Thursday, September 1, 2011

Pragmatic Process Metaphysics and Emergent Teleology


This is a semi-autonomous post on the themes on my prior posts.

Emergent teleology may seem either antiquated or incoherent to someone who sees the word "teleology" and interprets it per its classical denotations.  What the classical views have in common is the notion that a telos is an essential purpose or final state of a substance (essence) to be achieved through the activities afforded by its potentialities.  Hence, the telos of an acorn is the oak tree, the fulfillment of its telos through its own growth that may be foiled only by material or efficient causal conditions.  There can be no defect in its telos, because it is essentially fixed.  This view of teleology has almost nothing to do with Deweyan emergent teleology, which is a branch of American naturalism (Colombia school, e.g., Woodbridge).

Teleogy becomes temporal, which is not the same as historical.  A telos becomes the anticipated future of a present that will be achieved unless something alters or prevents the present issuance.

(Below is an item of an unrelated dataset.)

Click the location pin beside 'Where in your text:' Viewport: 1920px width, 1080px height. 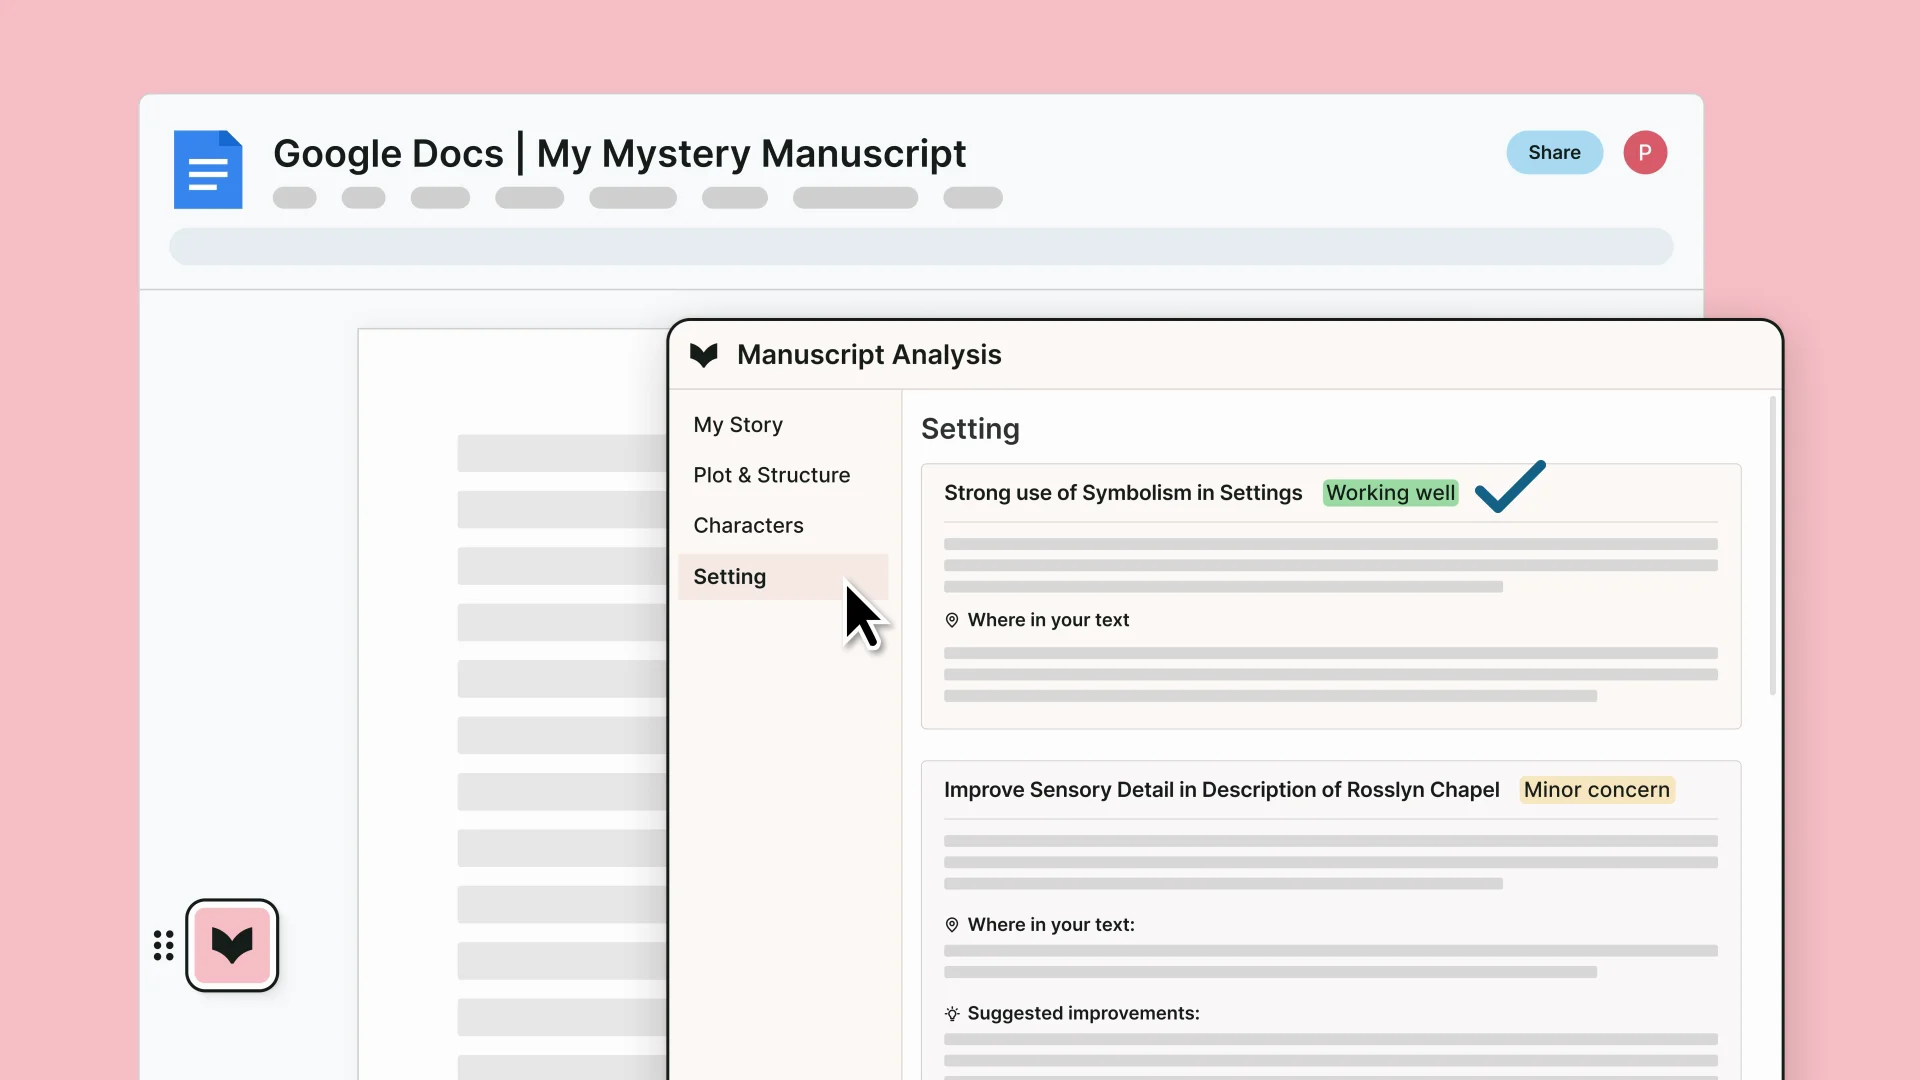(952, 925)
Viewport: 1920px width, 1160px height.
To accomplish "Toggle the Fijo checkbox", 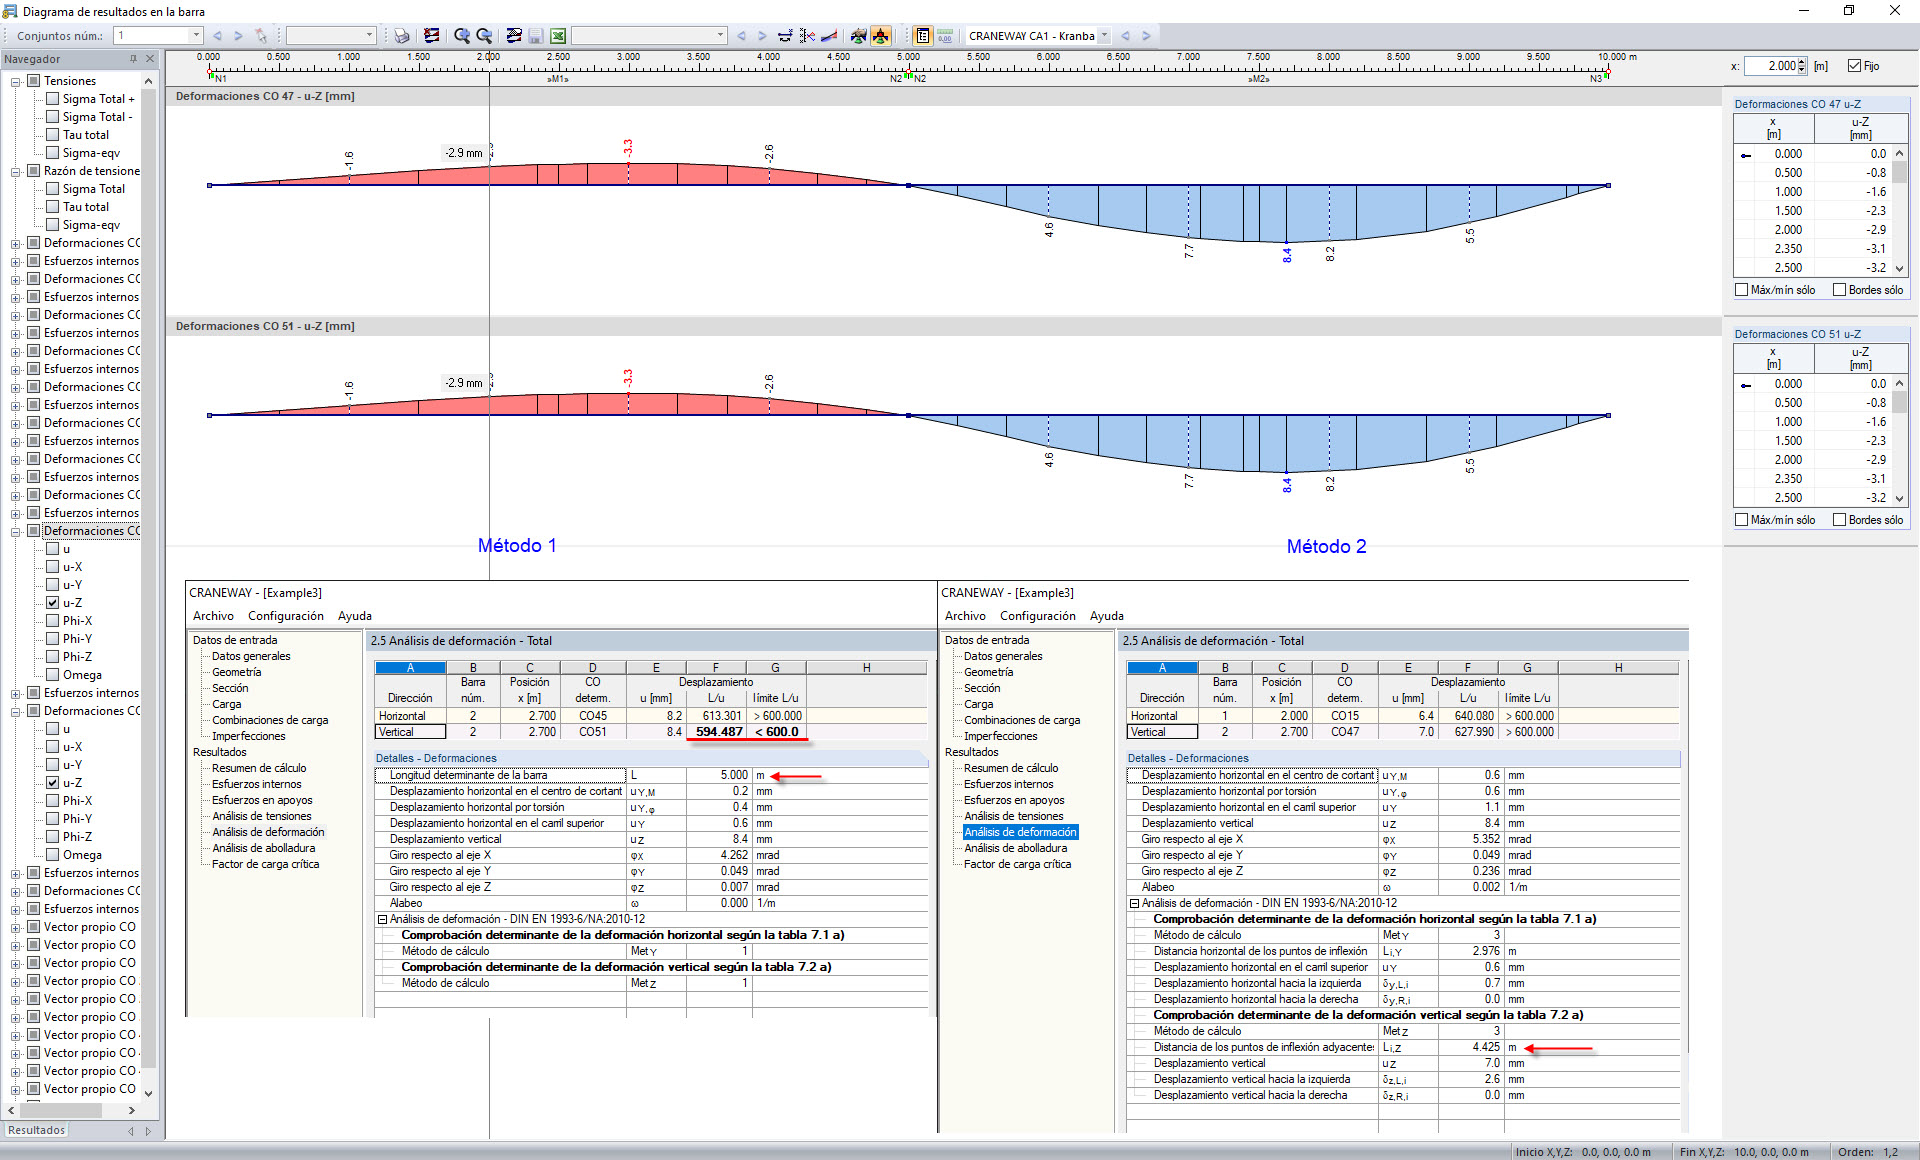I will tap(1854, 66).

Its assurity resides in the persistence of the past that secures its present.  Hence, a telos is what may be.

Teleology becomes emergent.  That is, in the creative genesis of the emergence of an actual event (~conscresence), new real possibilities are created in part because new teloi become possible.  Although there is much to say on the subject, and I've discussed it much in prior posts.  I wish to focus on activity or force and its teleology.  My prior posts demonstrate the importance of force as a component of potency.

Emergent teleology becomes interesting when discussing activity or force.  I have previously discussed activity or force as a triadic potentiality of 1) capacity (dunamis), 2) activity (kinesis) and 3) realization unto actuality (entelechy or "telos of an activity").  The emergent telos of an activity is the anticipated future of the present, in regards to the activity that strives to realize it.  Previously I have discussed the composability of entelechies and that activity is always striving and is not to be thought as a property of a substance.  I will say a little more on this now.

Activity or force is understood as a Peircean dyad.  Force depends on contest, contact, transaction, and is not an activity of a substance per its potency.  This differs from some classical views in that it is no longer understood as originating from substance, but from two contesting existences, and thus Aristotle's unmoved mover becomes impossible as self-reference is monadic or a degenerate dyad.  There is no force there, no auto-erotic movement that turns all the heavens for want of it.  Force and existence are equiprimordial, since one cannot be without the other.  (I omit a defense of the dyadic nature of existence; I will cite Peirce on the subject.)

In closing, there are a few significant points to remember about emergent teleology.  First, a telos is not fixed in some substance; it is the end of an activity that is always striving to acheive it.  Hence, things do not strive to be some fulfilled identity, to be their telos as understood in the Aristotelian way, but rather a force is doing and will do something and that something is its telos.  Second, teloi are composable; a nexus or dynamic system of transactive forces produce new systems of forces, teloi, and both the actuality and possibility of events.  While this may create hierarchies, there is no metaphysical necessity to this, no Great Chain of Being, although there is development and evolution.

There are more points to be made, but let us begin here.  For those who are curious where I go with this in my own work, this is the metaphysical side of a pragmatic, realist theory of "representation" in the philosophy of mind--or to say this  "in continental," a process phenomenology.  I write "representation" out of convention, as the view is non-representational in a Peircean manner.